━━ RECORDS FOR PROCESSING

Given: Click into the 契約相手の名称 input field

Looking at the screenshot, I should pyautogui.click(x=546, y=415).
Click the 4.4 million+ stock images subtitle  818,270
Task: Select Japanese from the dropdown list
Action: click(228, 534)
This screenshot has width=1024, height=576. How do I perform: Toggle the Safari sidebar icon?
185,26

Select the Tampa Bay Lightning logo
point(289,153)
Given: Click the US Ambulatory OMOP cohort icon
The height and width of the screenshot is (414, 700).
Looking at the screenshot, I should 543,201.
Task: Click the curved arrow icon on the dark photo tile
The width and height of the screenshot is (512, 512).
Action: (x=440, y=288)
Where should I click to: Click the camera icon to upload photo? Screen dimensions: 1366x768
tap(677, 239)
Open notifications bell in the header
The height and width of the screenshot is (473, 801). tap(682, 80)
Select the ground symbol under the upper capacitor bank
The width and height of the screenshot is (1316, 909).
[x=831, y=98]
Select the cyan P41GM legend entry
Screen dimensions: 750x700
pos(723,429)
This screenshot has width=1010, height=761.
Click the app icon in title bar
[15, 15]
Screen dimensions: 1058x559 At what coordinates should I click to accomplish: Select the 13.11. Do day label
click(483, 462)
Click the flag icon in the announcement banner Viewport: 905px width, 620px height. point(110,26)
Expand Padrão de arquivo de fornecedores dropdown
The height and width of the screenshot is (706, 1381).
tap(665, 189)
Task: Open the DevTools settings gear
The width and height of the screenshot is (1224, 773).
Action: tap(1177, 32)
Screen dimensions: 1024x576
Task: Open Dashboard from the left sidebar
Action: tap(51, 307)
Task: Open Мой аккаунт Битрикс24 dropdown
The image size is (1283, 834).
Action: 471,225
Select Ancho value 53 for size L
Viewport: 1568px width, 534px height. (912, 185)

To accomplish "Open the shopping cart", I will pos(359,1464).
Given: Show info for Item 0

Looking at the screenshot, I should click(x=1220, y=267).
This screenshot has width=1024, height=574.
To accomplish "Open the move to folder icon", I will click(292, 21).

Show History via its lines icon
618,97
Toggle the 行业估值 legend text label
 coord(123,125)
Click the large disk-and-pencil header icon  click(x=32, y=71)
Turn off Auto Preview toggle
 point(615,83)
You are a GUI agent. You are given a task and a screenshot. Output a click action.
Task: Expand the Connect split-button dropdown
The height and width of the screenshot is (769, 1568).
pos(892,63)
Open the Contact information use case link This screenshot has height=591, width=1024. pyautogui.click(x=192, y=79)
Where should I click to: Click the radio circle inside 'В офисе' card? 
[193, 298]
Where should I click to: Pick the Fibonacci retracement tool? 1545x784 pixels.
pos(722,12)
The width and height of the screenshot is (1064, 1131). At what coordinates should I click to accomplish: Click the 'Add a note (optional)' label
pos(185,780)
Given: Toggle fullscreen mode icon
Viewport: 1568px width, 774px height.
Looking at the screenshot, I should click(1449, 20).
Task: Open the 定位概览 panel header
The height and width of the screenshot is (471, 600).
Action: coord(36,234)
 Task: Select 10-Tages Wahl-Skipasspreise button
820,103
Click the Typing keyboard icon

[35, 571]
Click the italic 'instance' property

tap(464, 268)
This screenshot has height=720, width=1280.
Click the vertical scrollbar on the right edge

━━━━

> _YOUR INSTRUCTIONS_
Return all lines from the entries that contain the string "Expand".

> _SOLUTION TO THE EXERCISE_
Expand Padrão de arquivo de fornecedores dropdown
Task: Expand the Connect split-button dropdown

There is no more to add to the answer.